The problem | All lines from the one holding "Beyond Surgical (132, 2350)" down to the last line of the entries are to be reproduced exactly, with no other lines.

Stored records

____

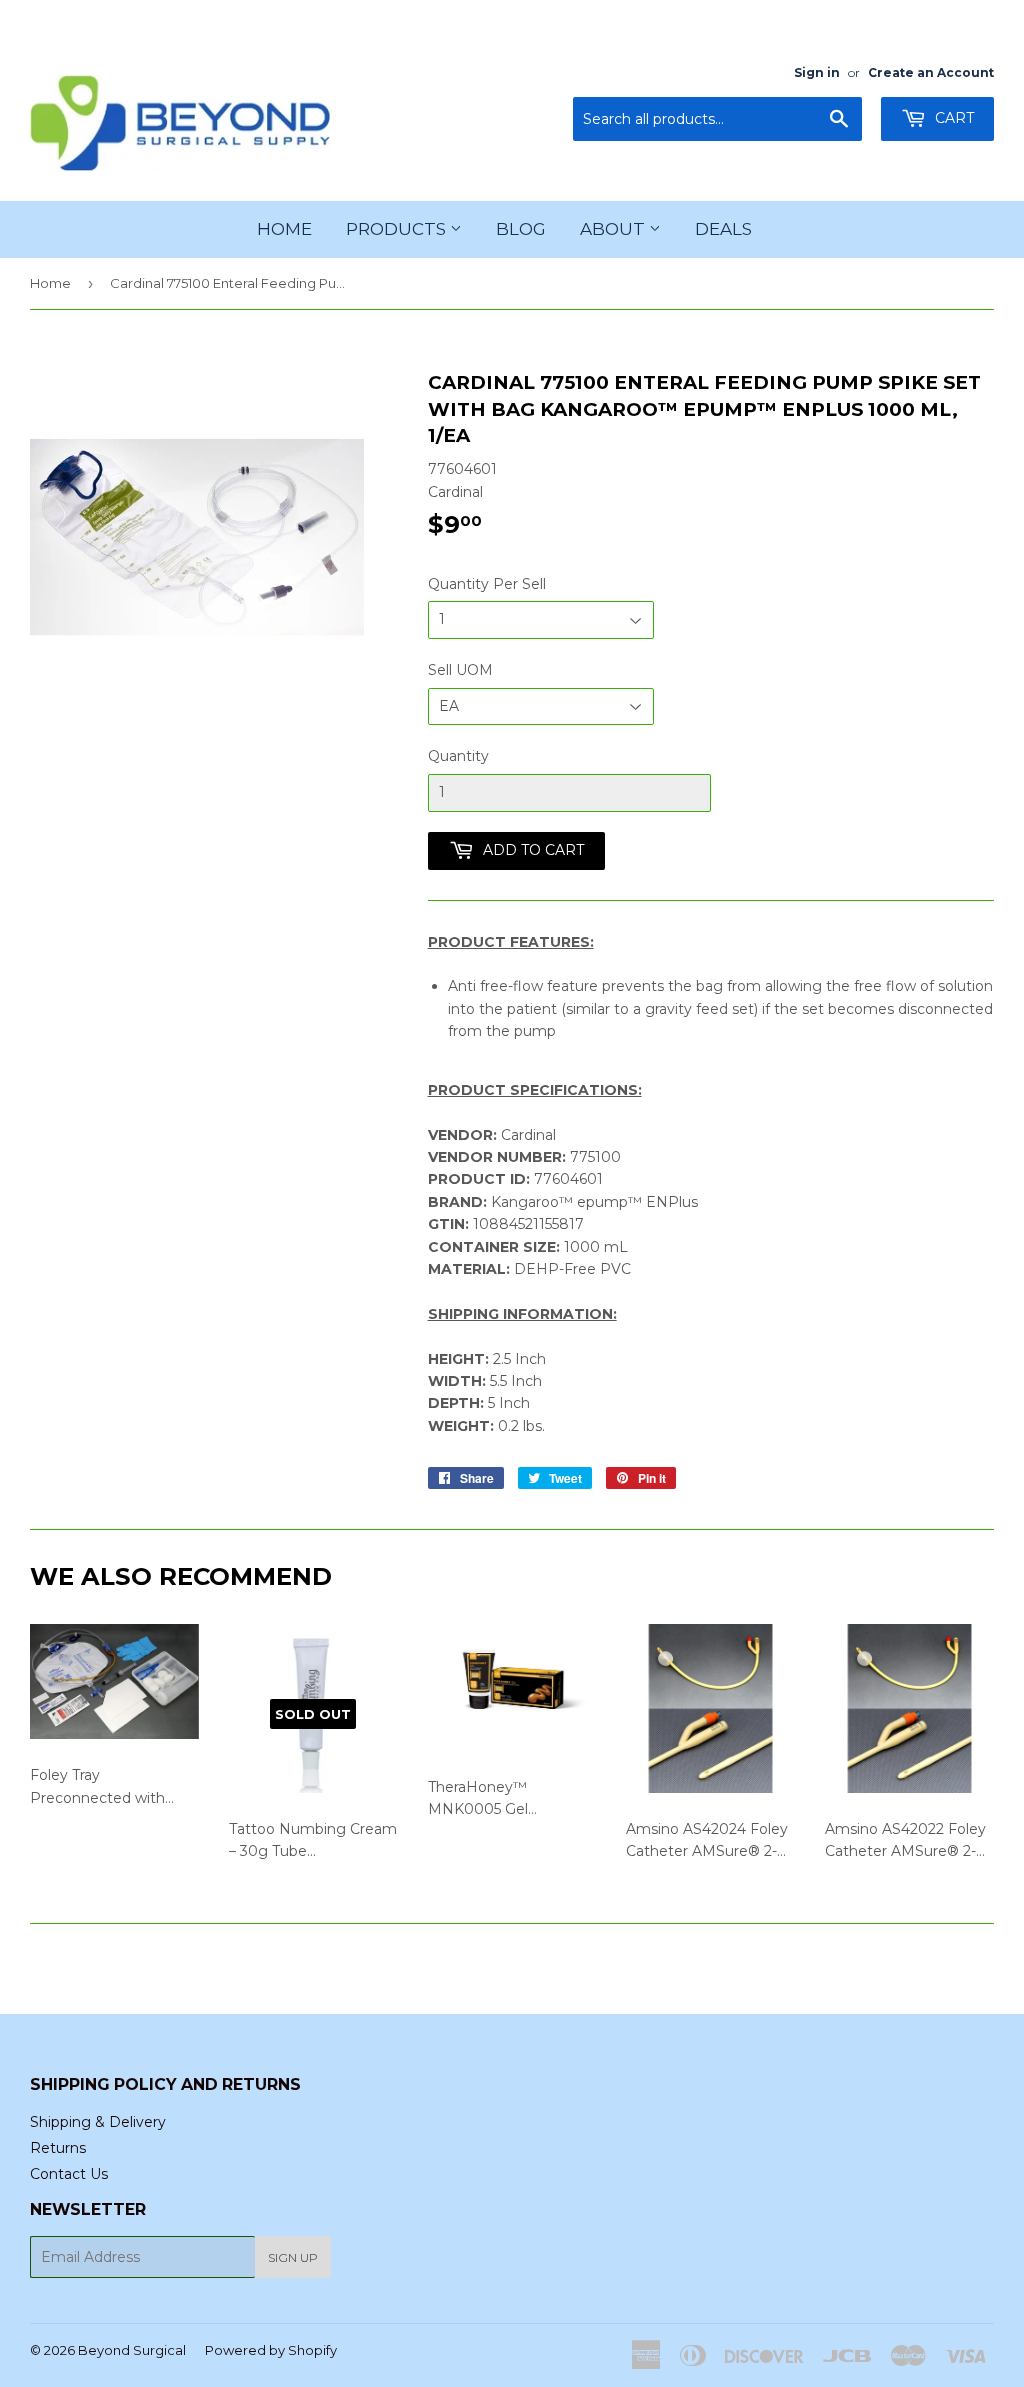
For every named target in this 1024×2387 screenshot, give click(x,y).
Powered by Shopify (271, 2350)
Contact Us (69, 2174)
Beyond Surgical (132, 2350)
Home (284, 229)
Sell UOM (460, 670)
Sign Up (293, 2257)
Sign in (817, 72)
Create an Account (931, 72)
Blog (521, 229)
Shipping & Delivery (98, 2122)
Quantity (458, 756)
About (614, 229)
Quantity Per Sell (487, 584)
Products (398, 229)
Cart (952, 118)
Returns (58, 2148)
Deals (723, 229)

____

Final answer |
Beyond Surgical (132, 2350)
Home (284, 229)
Sell UOM (460, 670)
Sign Up (293, 2257)
Sign in (817, 72)
Create an Account (931, 72)
Blog (521, 229)
Shipping & Delivery (98, 2122)
Quantity (458, 756)
About (614, 229)
Quantity Per Sell (487, 584)
Products (398, 229)
Cart (952, 118)
Returns (58, 2148)
Deals (723, 229)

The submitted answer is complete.